Our lives have changed out of all recognition in all areas. However, in many, we retain the remnants of the past. We find it difficult to know what to let go of and when. We are being asked that some may show their respect in a way others don't use or haven't ever known. Why is it so hard to accept and let others do what feels important to them?

Lincolnshiresausage Fri 09-Sept-22 22:16:43

My elderly mum's monthly social / support group which she really looks forward too has been canceled 'out of respect for the Royal Family". Poor mum finding herself very lost after losing dad after a long marriage. These things matter and I'm sure the Queen would most definitely have understood the situation of a bunch of elderly widows.

Callistemon21 Fri 09-Sept-22 22:22:56

DaisyAnne my mother died many years ago but I upset an elderly relative (an in-law uncle) by saying how much my mother would have loved seeing all the family gathered together at the wake.

I do think the Forces have a special respect for the Monarchy and it was decided to go ahead with the meeting but with a silence and remembrance. I think they needed to be together too.

Callistemon21 Fri 09-Sept-22 22:24:57

This first short period was followed by a formal funeral, with all men removing their hats and everyone bowing their heads as the hearse passed

I find the clapping as a hearse passes very strange and it makes me feel uncomfortable.

DaisyAnne Fri 09-Sept-22 23:08:58

Callistemon21

DaisyAnne my mother died many years ago but I upset an elderly relative (an in-law uncle) by saying how much my mother would have loved seeing all the family gathered together at the wake.

I do think the Forces have a special respect for the Monarchy and it was decided to go ahead with the meeting but with a silence and remembrance. I think they needed to be together too.

I think 'upset' is easily and often caused at funerals.

It sounds as if the veterans your DH met up with were doing what was right for them. Making decisions in these circumstances is difficult. However, some people telling others who are grieving how they should behave has never been a good idea. People have very different views of what is appropriate. I would guess the only thing you can do with fund-raisers etc., is let the organisers make the decision. If you don't like the decision made people could offer to be an organiser in the future and actually have that responsibility as they clearly think they know what should be done.

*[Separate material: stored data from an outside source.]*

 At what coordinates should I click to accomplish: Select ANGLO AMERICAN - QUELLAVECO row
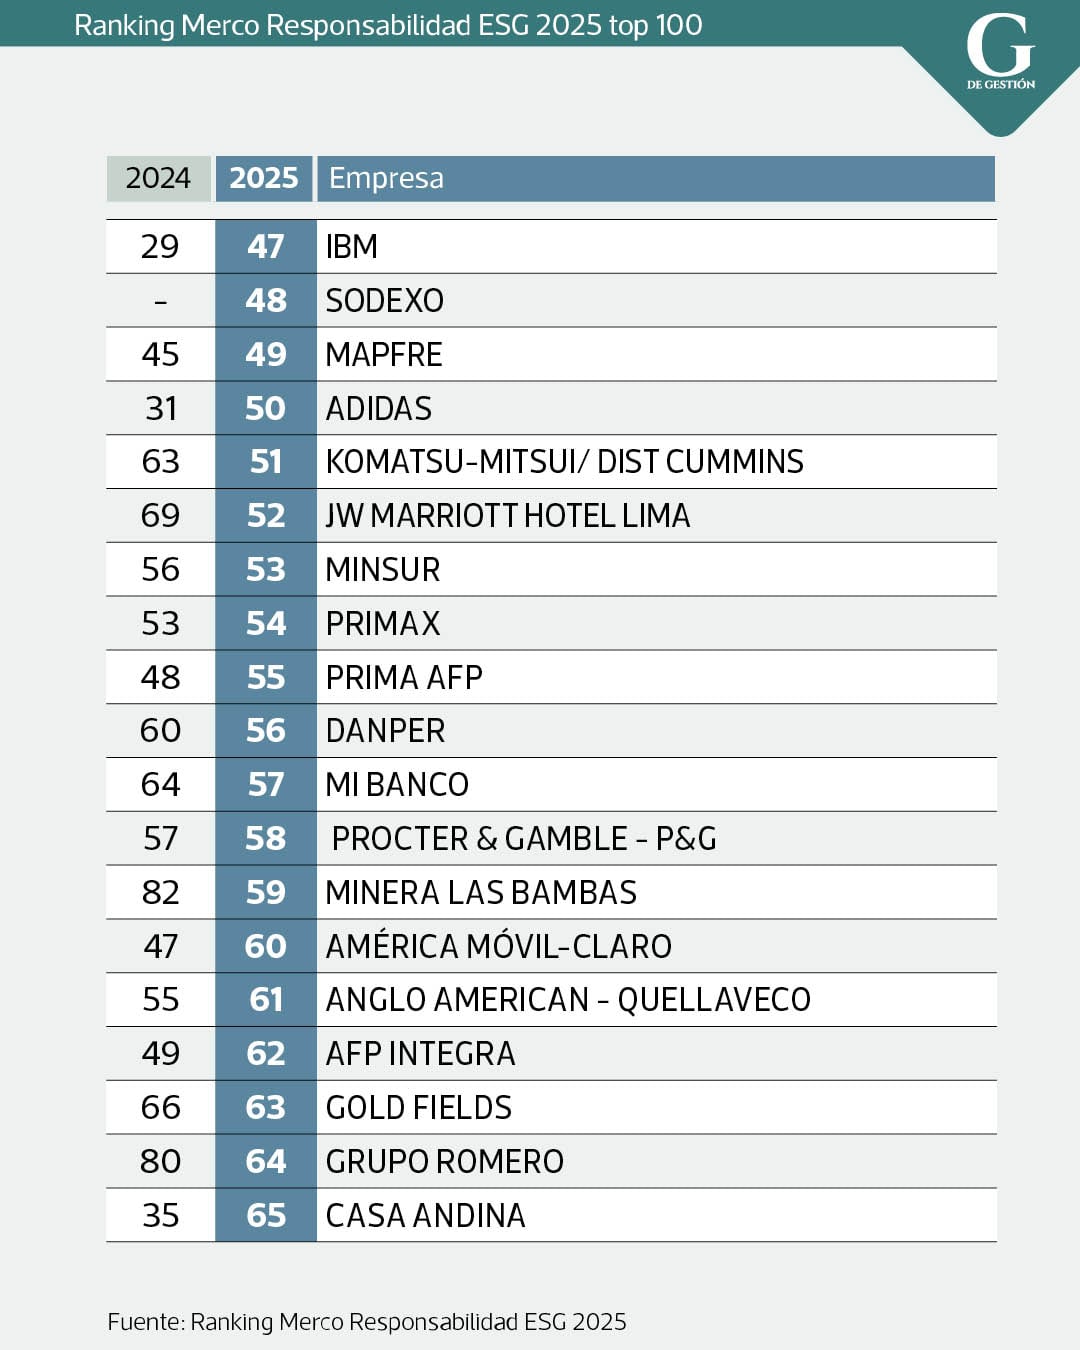click(568, 1000)
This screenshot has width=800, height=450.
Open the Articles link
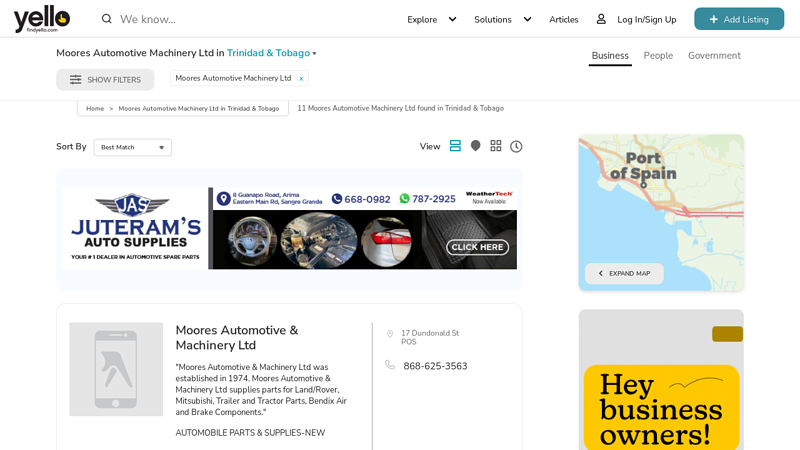[563, 19]
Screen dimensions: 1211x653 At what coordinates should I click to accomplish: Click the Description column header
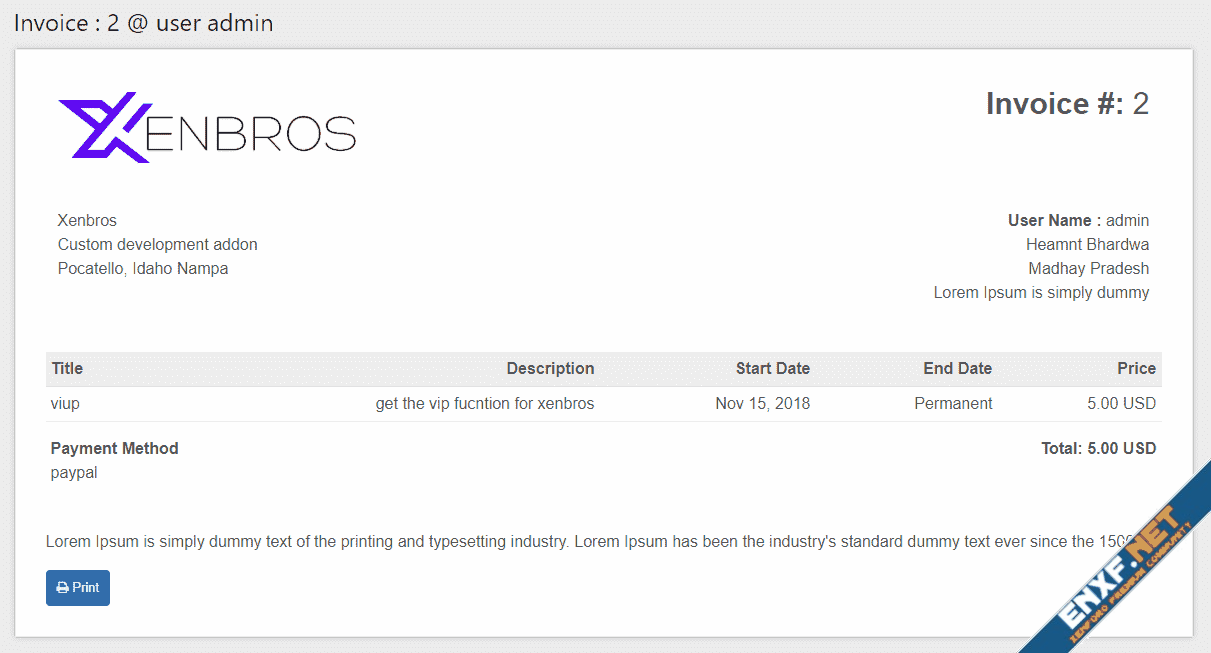(550, 369)
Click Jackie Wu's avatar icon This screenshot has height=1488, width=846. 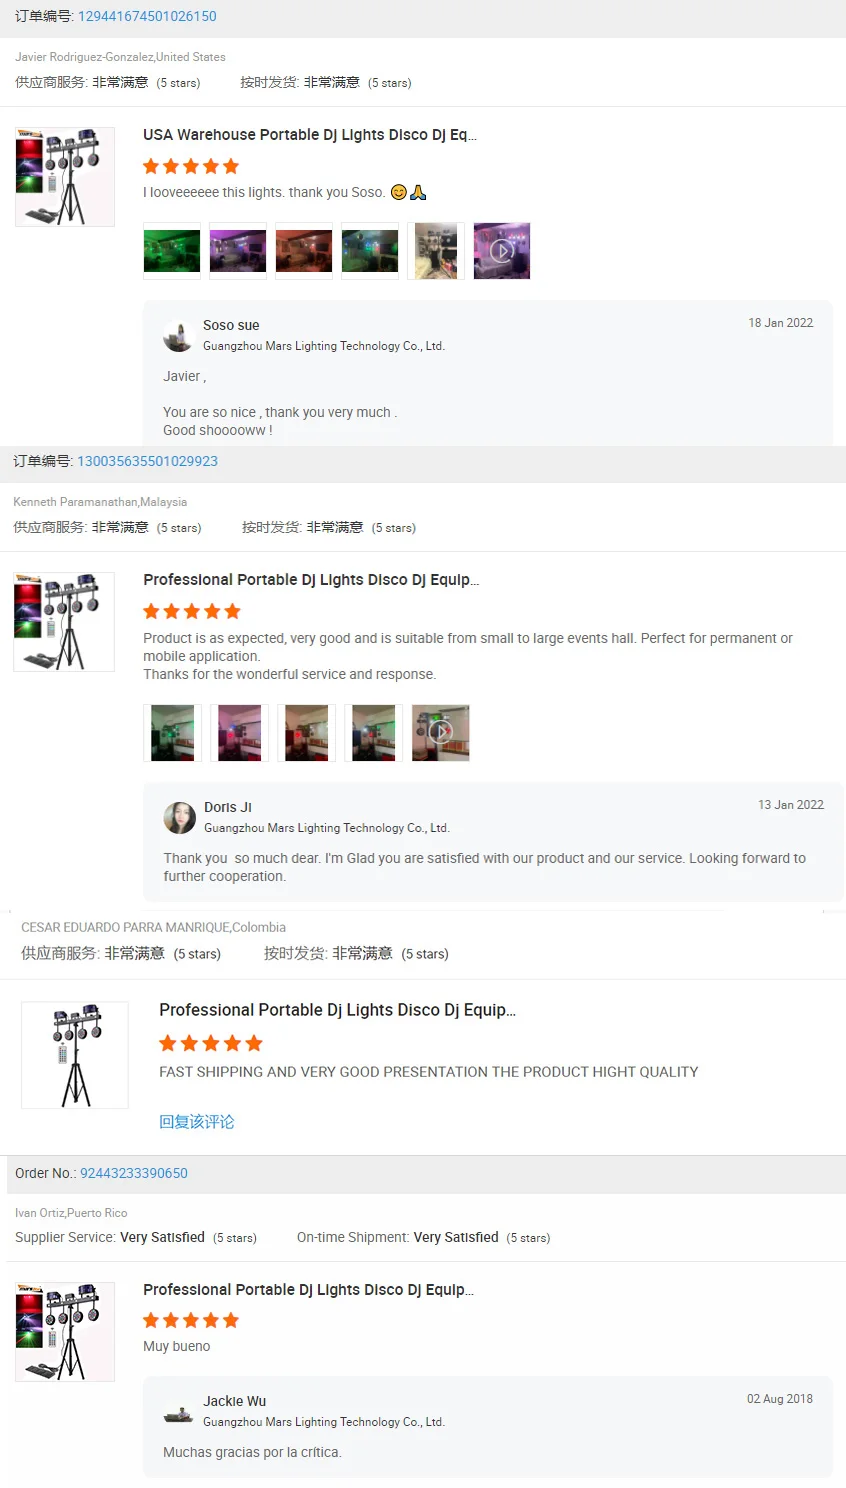179,1412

DaisyAnne Fri 09-Sept-22 23:13:01

Callistemon21

^This first short period was followed by a formal funeral, with all men removing their hats and everyone bowing their heads as the hearse passed^

I find the clapping as a hearse passes very strange and it makes me feel uncomfortable.

I think all changes make someone feel uncomfortable. Perhaps it's happened because men no longer wear hats so were unable to give the "obvious" display of respect?